___ Records supplied ___
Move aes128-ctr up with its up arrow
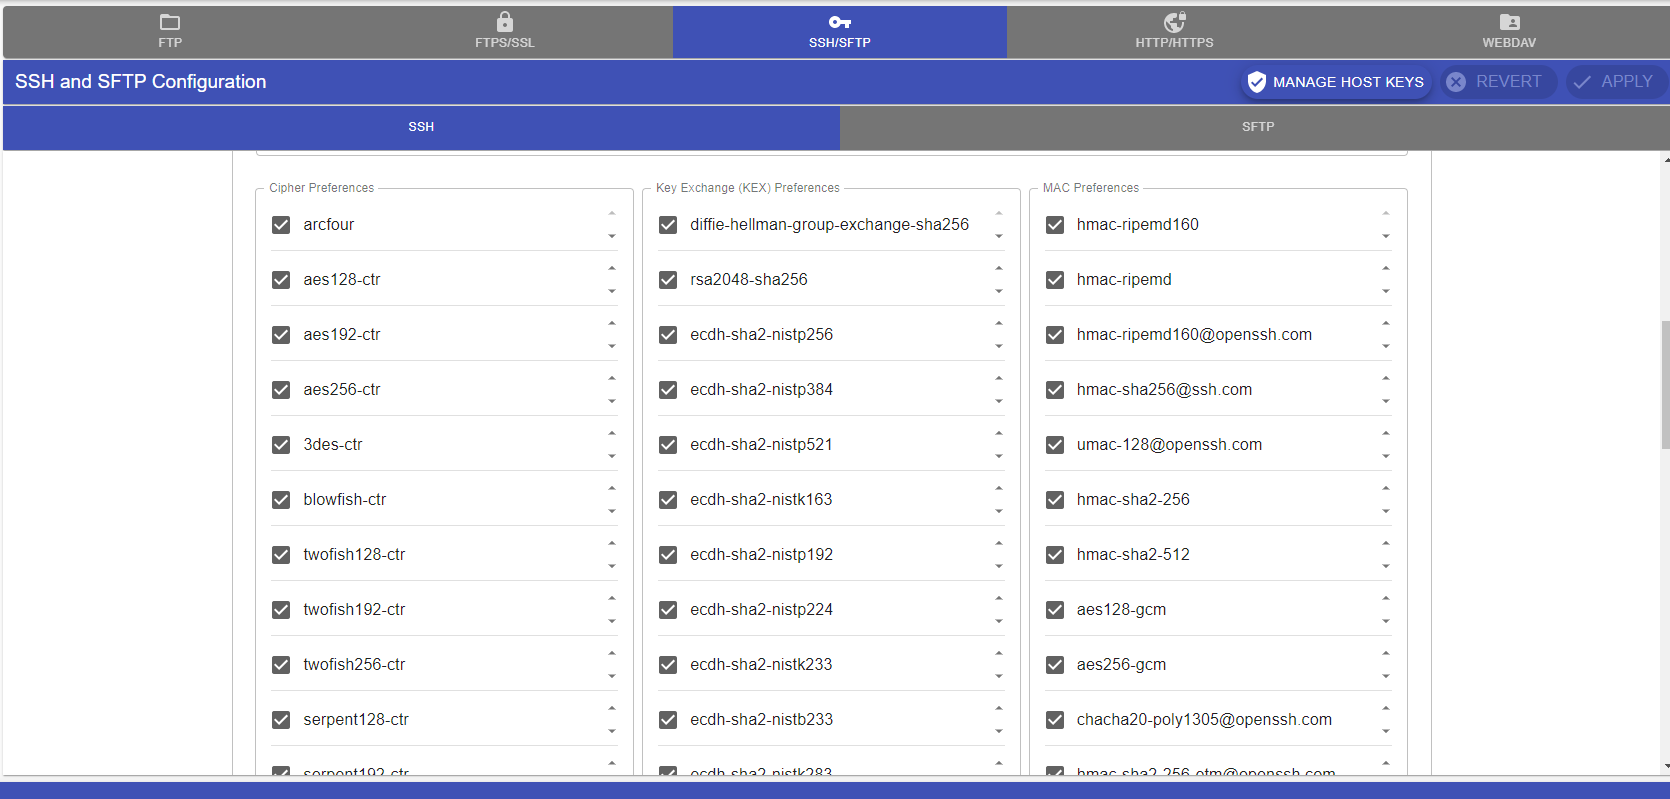The image size is (1670, 799). click(612, 269)
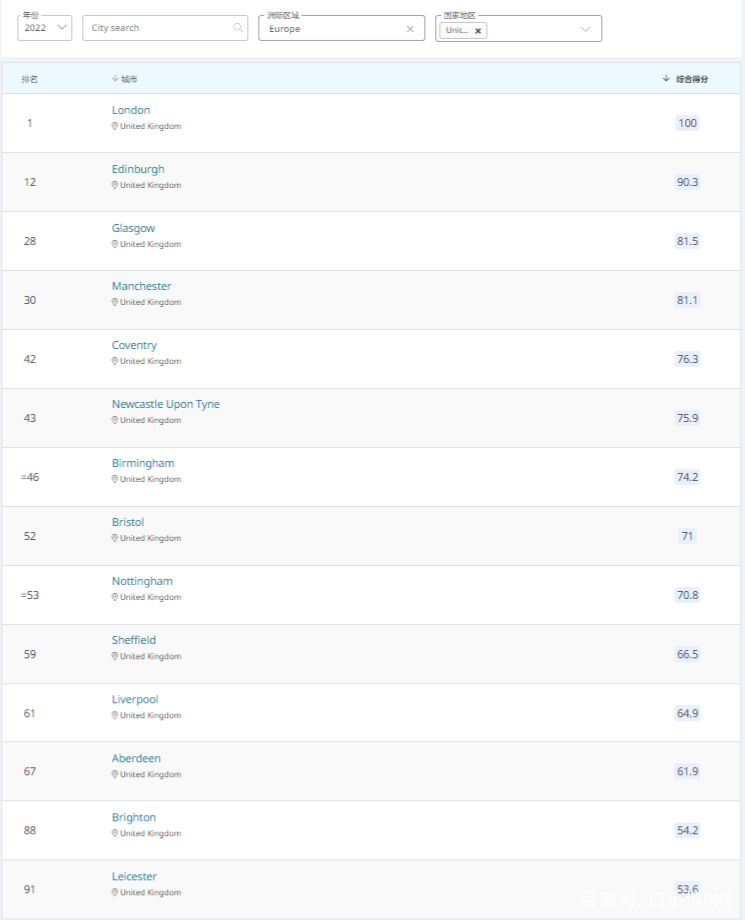Open the Manchester city link

(141, 286)
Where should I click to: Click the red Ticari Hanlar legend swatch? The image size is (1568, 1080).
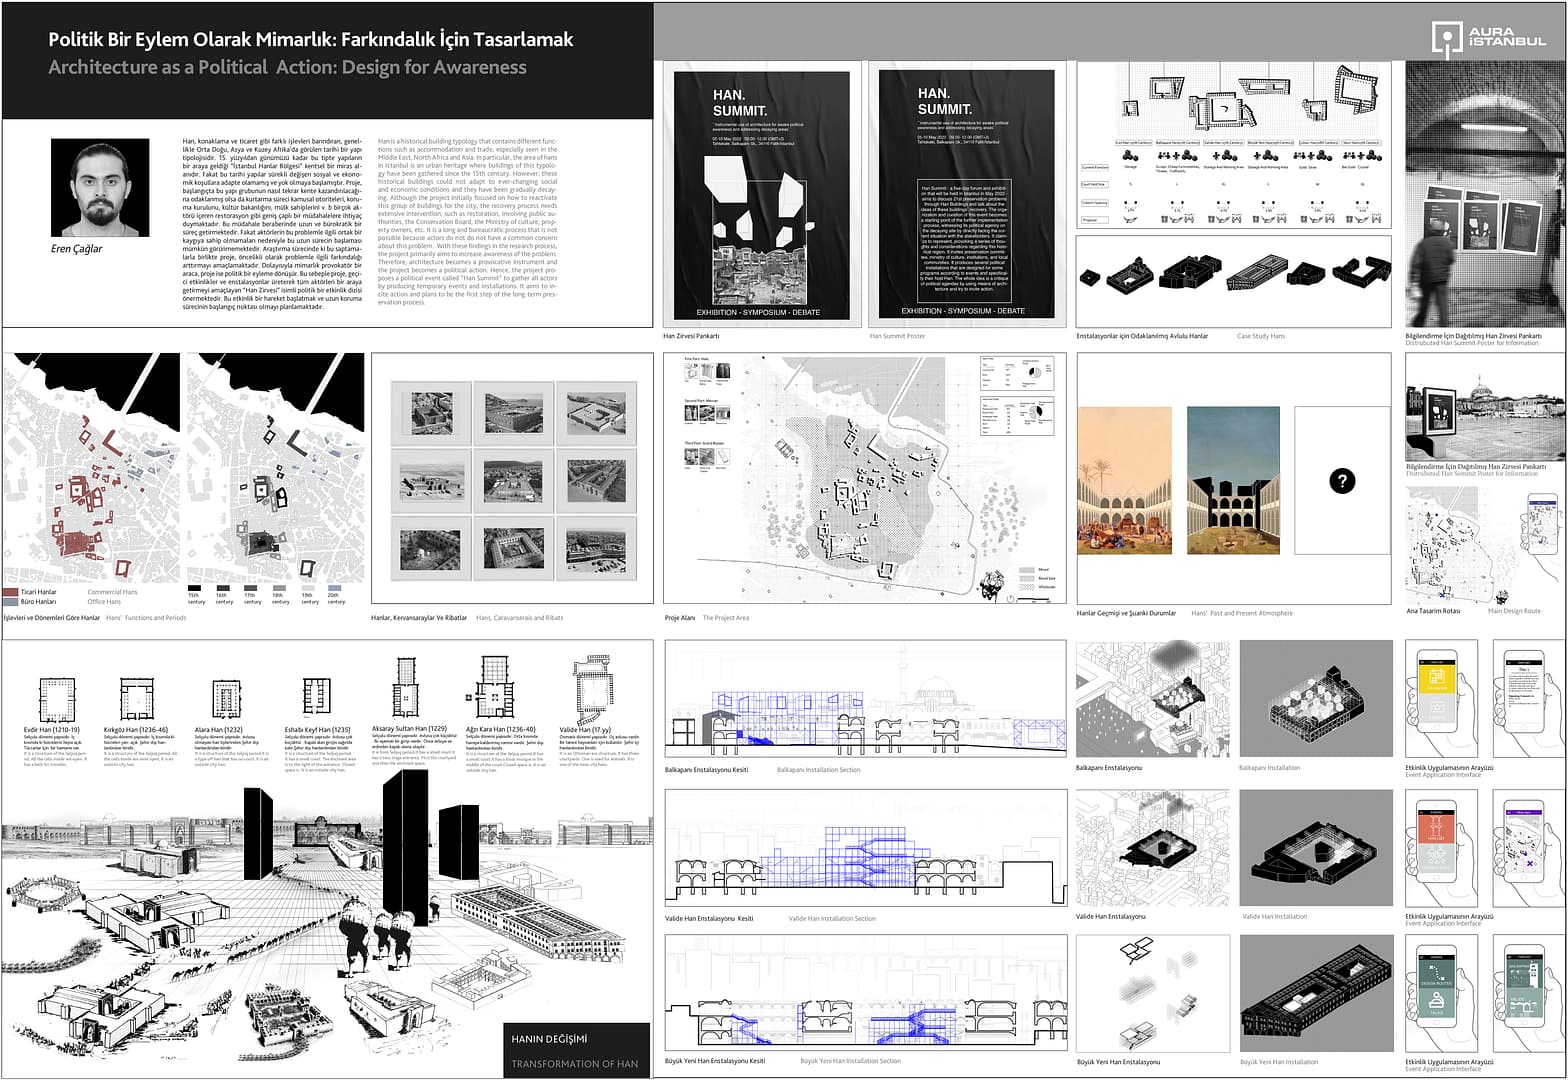[11, 592]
___
# Job
Please edit the records, replacing "red" with "blue" and keeping everything else unchanged. Leave the pictures out of your answer.

# Answer in full
Move aes128-ctr up with its up arrow
The image size is (1670, 799). click(612, 269)
Open the Manchester city link

(141, 286)
Where should I click to: Click the blue Ticari Hanlar legend swatch? The image size is (1568, 1080).
[11, 592]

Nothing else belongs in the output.